L’absence de prévention contre la COVID-19 : les sanctions

Des sanctions ont été définies pour les entreprises ne respectant pas les mesures de prévention imposées pour lutter contre la COVID-19. En effet, ces dernières peuvent désormais être sanctionnées d’une amende allant jusqu’à 500 € par salarié.

L’obligation de sécurité de l’employeur

Dans le cadre de l’application du Code du travail, les employeurs sont obligés d’assurer la sécurité de leurs employés. Il en va de même pour la santé mentale de ces derniers.

D’ailleurs, les actions de prévention pour assurer la sécurité des salariés doivent être listées dans le document unique d’évaluation des risques professionnels (DUERP).
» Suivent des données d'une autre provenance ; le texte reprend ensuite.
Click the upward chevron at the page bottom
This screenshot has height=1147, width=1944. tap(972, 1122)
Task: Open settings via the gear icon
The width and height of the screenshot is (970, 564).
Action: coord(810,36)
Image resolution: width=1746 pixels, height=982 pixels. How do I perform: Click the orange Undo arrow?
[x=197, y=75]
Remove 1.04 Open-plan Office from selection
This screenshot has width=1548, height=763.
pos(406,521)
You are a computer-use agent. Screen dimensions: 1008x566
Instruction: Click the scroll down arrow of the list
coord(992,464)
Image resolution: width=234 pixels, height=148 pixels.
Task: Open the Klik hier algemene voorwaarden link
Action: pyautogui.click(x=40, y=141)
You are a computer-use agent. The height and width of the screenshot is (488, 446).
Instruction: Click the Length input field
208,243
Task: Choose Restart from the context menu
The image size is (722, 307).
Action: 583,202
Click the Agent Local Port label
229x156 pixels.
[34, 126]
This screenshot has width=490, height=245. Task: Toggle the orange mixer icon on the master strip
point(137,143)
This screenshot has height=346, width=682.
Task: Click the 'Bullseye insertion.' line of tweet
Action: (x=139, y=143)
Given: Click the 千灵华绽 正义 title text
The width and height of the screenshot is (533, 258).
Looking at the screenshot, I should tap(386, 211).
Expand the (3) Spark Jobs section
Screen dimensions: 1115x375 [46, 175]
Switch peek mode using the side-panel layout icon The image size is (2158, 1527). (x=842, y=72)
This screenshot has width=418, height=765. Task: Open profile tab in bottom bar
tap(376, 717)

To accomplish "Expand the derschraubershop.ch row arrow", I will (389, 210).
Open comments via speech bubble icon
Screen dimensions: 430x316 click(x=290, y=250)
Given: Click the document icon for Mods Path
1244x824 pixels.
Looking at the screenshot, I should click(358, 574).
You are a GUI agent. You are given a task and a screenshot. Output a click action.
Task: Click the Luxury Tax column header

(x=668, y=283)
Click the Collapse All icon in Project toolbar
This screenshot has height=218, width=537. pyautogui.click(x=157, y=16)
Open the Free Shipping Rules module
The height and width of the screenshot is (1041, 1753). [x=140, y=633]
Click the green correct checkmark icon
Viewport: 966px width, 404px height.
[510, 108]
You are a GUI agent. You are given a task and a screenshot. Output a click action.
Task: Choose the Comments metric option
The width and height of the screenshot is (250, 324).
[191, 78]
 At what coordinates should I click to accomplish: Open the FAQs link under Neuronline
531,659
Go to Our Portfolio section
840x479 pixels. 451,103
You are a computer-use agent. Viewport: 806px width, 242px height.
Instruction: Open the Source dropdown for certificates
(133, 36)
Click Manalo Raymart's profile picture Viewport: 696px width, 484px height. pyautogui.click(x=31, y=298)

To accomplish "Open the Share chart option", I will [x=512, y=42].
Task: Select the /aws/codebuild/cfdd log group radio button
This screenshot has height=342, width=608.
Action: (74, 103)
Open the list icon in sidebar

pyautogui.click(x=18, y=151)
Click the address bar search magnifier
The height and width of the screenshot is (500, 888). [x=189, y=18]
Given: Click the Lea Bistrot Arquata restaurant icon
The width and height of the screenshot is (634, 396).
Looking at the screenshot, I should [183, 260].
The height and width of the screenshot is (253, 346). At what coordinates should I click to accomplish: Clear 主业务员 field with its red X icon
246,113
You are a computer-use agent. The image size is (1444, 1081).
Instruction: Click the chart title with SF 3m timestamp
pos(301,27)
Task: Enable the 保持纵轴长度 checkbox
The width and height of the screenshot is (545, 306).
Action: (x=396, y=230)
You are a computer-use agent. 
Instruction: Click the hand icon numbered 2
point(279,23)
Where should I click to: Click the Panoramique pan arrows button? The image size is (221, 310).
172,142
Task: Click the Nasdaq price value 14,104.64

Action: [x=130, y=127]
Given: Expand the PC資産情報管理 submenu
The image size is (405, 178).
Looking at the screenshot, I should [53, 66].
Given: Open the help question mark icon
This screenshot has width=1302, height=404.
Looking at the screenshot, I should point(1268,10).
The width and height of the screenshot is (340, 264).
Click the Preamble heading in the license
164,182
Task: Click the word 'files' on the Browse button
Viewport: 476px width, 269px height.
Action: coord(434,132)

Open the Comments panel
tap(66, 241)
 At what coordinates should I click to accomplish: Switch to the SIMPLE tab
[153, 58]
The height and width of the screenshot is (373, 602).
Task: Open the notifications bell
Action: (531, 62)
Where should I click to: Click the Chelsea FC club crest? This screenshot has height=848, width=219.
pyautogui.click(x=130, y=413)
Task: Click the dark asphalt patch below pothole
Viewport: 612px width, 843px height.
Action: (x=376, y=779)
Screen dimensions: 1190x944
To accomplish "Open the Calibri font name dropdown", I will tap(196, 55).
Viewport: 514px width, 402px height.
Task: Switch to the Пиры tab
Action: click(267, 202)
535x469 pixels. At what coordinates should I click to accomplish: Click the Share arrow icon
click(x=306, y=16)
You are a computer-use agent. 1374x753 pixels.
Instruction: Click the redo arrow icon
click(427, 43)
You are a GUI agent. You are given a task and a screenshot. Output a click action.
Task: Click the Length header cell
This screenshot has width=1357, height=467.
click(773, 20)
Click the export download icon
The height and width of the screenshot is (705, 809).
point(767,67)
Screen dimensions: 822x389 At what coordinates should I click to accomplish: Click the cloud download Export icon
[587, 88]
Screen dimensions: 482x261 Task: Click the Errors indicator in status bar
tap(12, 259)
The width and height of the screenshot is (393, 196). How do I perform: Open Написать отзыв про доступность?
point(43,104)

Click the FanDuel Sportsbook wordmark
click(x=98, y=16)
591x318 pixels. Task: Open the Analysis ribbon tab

Ce document a fait l’objet de mises à jour qui entreront en vigueur le 31 mars prochain.

Par ailleurs, des mesures spécifiques de lutte contre la propagation de la COVID-19 en entreprise sont mises en place.

L’employeur peut les retrouver dans le « Protocole national pour assurer la santé et la sécurité des salariés en entreprise face à l’épidémie de COVID-19 ».

D’abord, une mise en demeure

L’inspection du travail peut relever une situation dangereuse résultant d’un risque d’exposition à la COVID dans l’entreprise. Cette situation est causée par le non-respect des principes généraux de prévention par l’employeur.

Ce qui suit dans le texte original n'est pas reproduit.